Everything we do at AdaCore is centered around helping developers build safe, secure and reliable software.
For over 25 years, we've worked with global leaders across the military and civil avionics, defense systems, air traffic management/control, space, railway, and financial services industries, building tools and providing services that ease the complex and difficult process of developing high-integrity software. As the need for truly secure and reliable applications expands into industries such as automotive, medical, energy, and IOT, we’re advancing our time-tested technologies to bring expertise and services to help a whole new generation of developers. Through our subscription-based business model and dedicated services arm, we have worked with hundreds of customers over the year on thousands of projects.
Our 120 experts worldwide in the US (New York, Lexington), France (Paris, Toulouse, Grenoble and Vannes), the UK, and Estonia, all play a role in developing state-of-the-art technologies to meet the challenges of building the highest grade of software.
Joining AdaCore is about joining a culture of innovation, openness, collaboration and dependability, which defines how we work together, with our customers and partners.

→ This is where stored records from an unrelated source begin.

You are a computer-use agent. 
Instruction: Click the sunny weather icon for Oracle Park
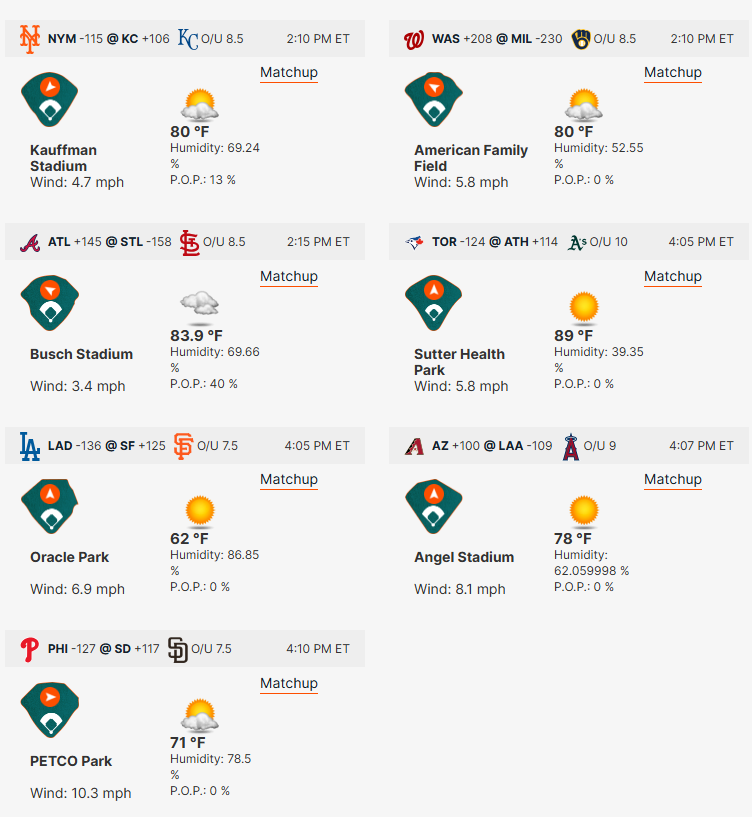(200, 511)
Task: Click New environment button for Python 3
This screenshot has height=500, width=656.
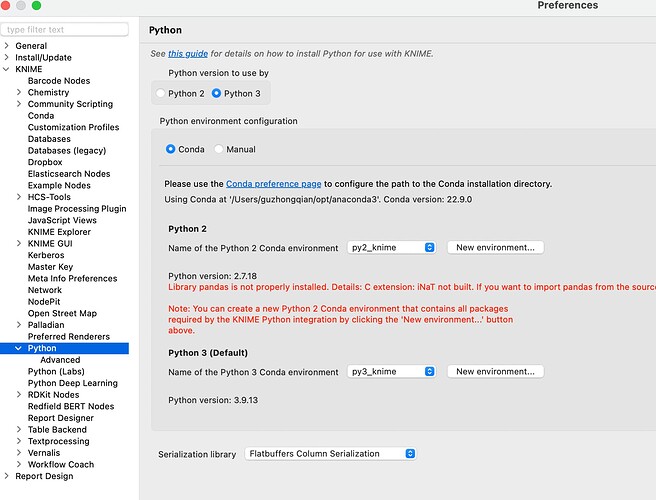Action: click(x=495, y=371)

Enhance the security of networking libraries with formally proven message handling in SPARK
SPARK is a subset of the Ada programming language, together with formal verification tools which allow giving mathematical guarantees about SPARK programs, from correct data flows to absence of runtime errors to correct implementation of functional requirements. SPARK is open source and freely available to the Community on www.adacore.com/download as well as professionally supported by AdaCore, which co-develops SPARK with Altran and Inria. RecordFlux (https://github.com/Componolit/RecordFlux) is a Domain Specific Language for specifying binary message formats and generating a provably correct implementation of message handling in SPARK.

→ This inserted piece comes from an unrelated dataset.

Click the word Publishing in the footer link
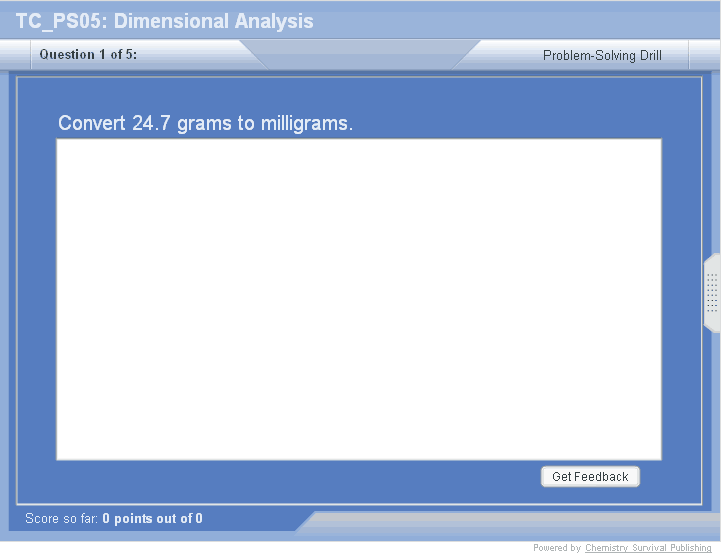The image size is (722, 555). 688,548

The subject of this internship is to use RecordFlux and SPARK to replace the hand-written message handling code in parts of the CycloneTCP/CycloneSSL open source libraries in C developed by company Oryx Embedded (www.oryx-embedded.com). A previous internship successfully replaced part of the Socket and TCP implementation in C with a manually-written implementation in SPARK, including detailed specification of the underlying state machine of the TCP protocol. This work led to the discovery of subtle bugs in the C implementation, and gave stronger confidence that the resulting SPARK implementation is correctly implementing critical properties of the protocol. This new internship focuses on message handling, which is a known source of security vulnerabilities (e.g. the recent https://www.jsof-tech.com/ripple20/ precisely on TCP implementations) as manually validating the content of binary messages is error-prone. The objective here is twofold: demonstrate that the message handling part of existing protocol implementations can be replaced by code generated from a DSL which is proven to be correct-by-construction; extend the guarantees provided by formal verification to other parts of the libraries that call in the message handling part.
Skills required: The work will require interacting closely with engineers from AdaCore on the language/proof side and Oryx Embedded on the library/protocol side, as well as possibly Componolit on RecordFlux technology.
Timeframe and location:
The internship will take place in the offices of AdaCore in Paris.
Trips to Grenoble may be required to work with engineers from Oryx Embedded, in addition to frequent remote interactions.